_REQUIREMENT_
Repeat, please, exactly the lines from the one that has "The width and" through the end of the records below, with pictures dropped.
□ □ □ □ □
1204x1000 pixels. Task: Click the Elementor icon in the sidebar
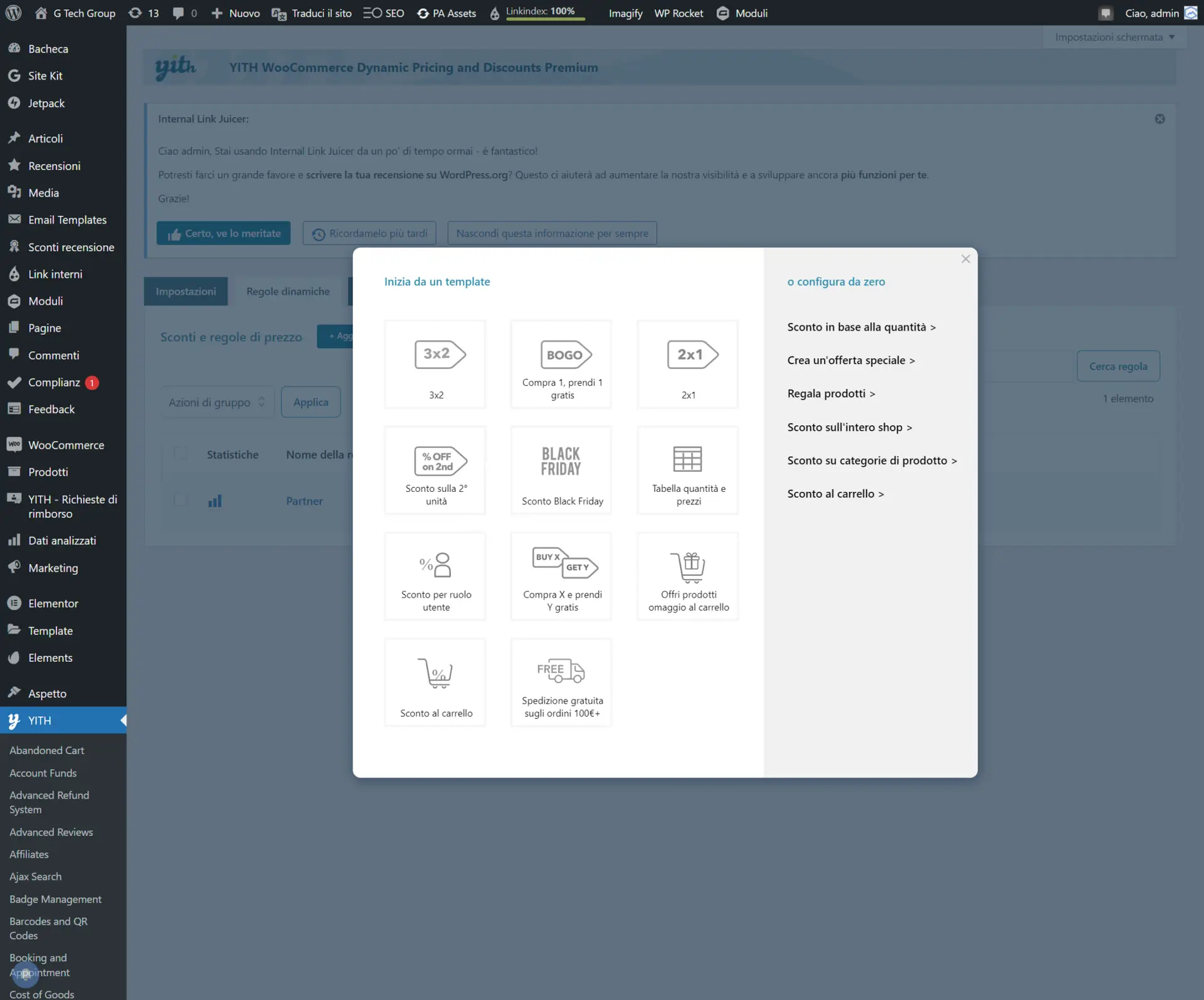pos(14,602)
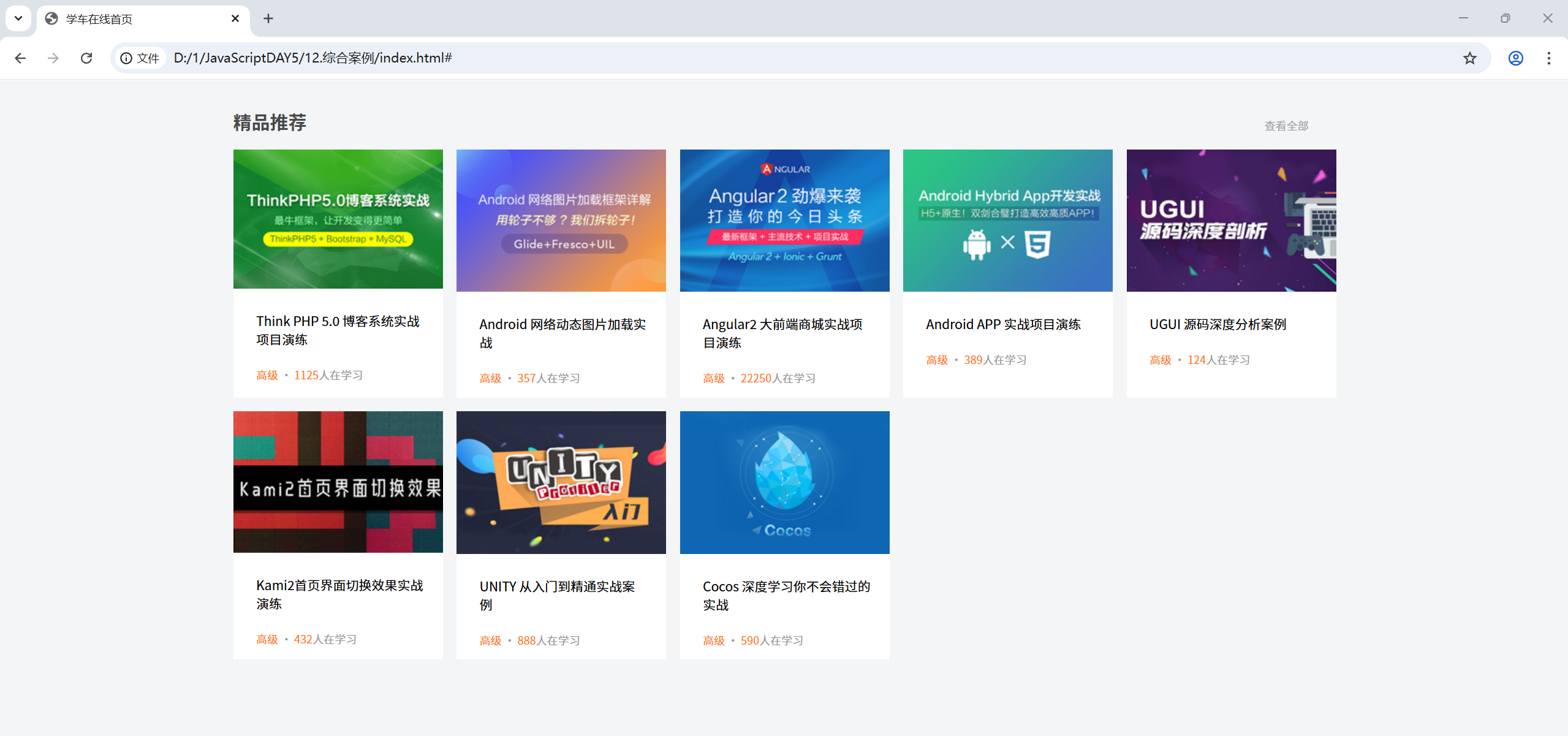Open the Angular2 course banner image
This screenshot has height=736, width=1568.
click(784, 221)
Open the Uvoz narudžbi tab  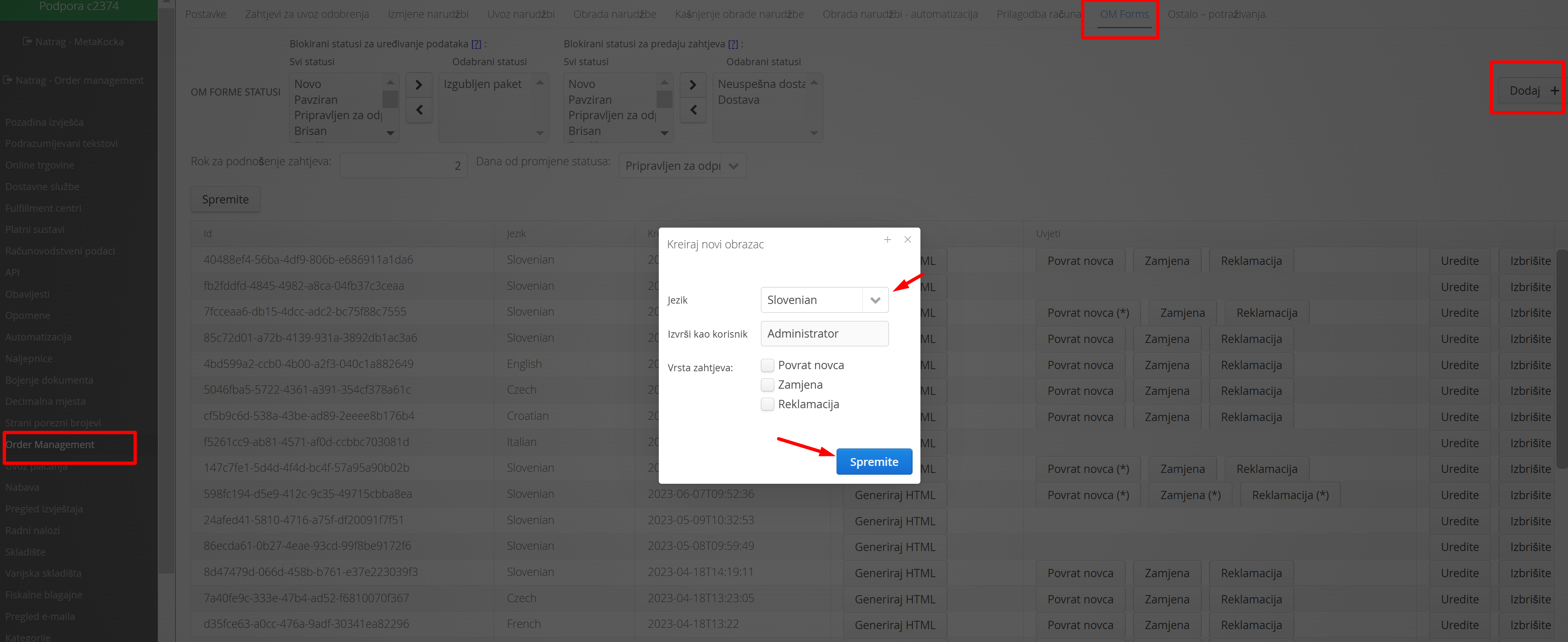tap(520, 14)
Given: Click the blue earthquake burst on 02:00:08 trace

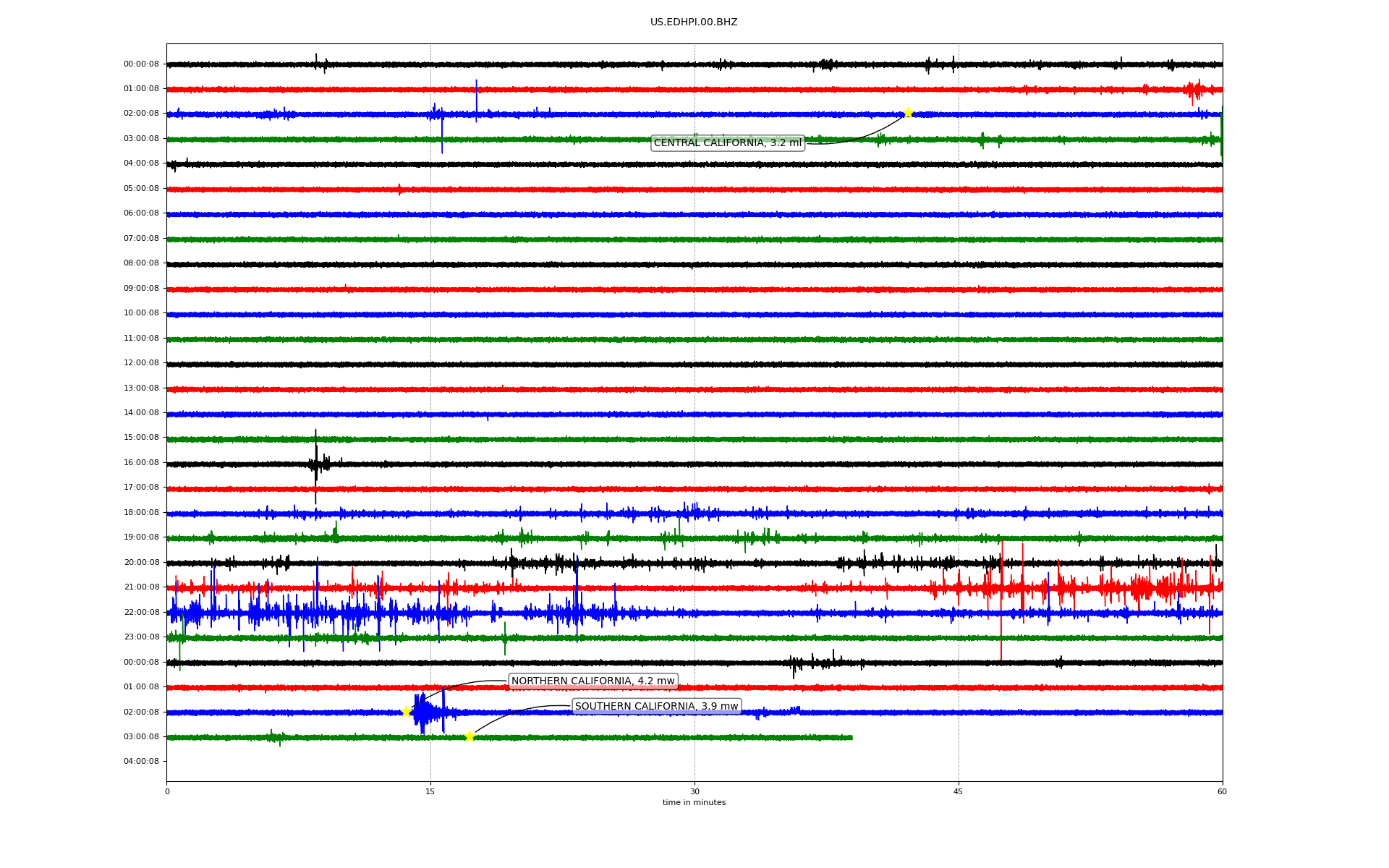Looking at the screenshot, I should pyautogui.click(x=423, y=712).
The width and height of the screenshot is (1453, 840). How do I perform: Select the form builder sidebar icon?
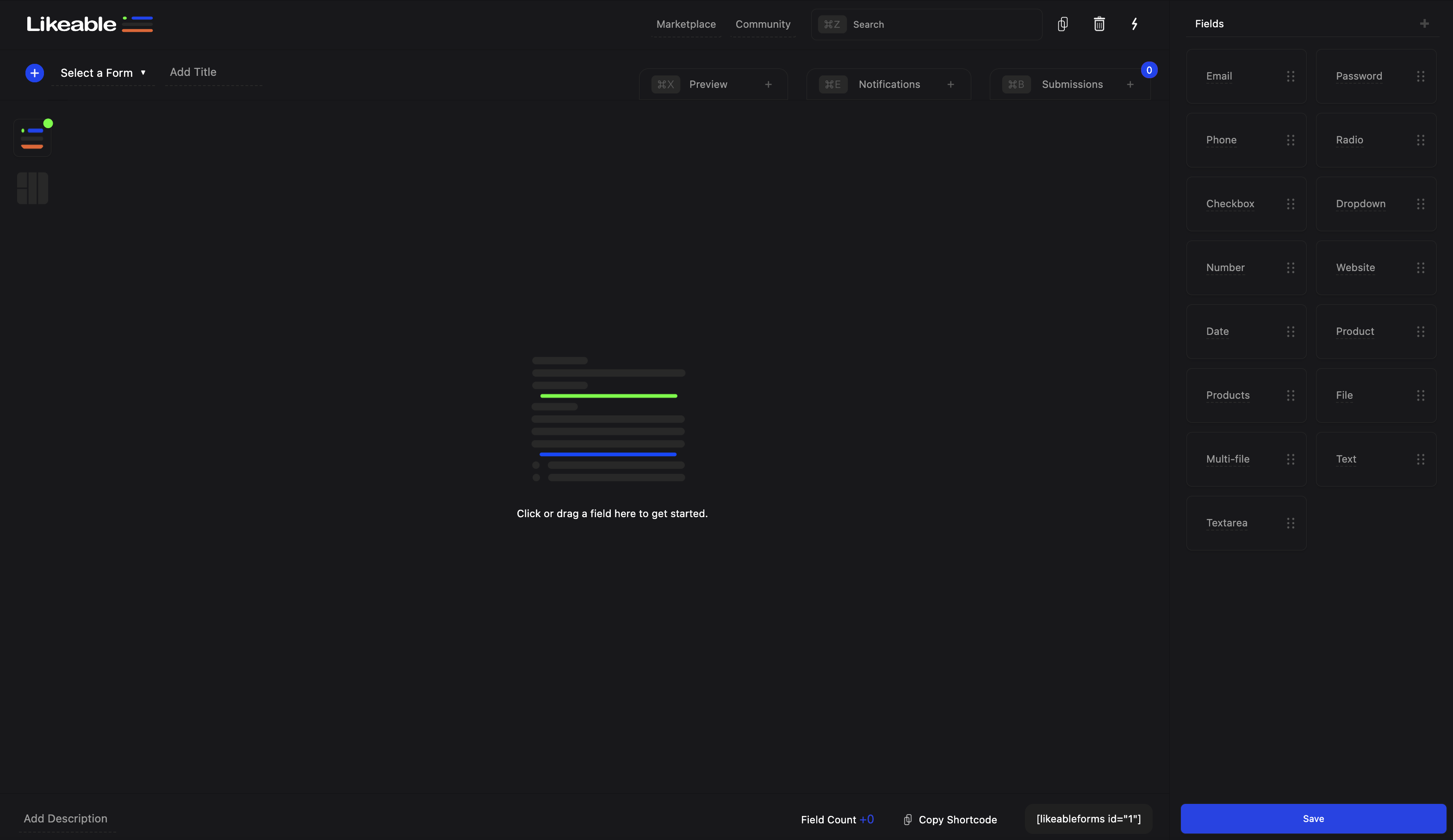coord(32,138)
□ □ □ □ □
_EXERCISE OUTPUT_
The width and height of the screenshot is (1453, 840). How do I perform: Select the form builder sidebar icon?
coord(32,138)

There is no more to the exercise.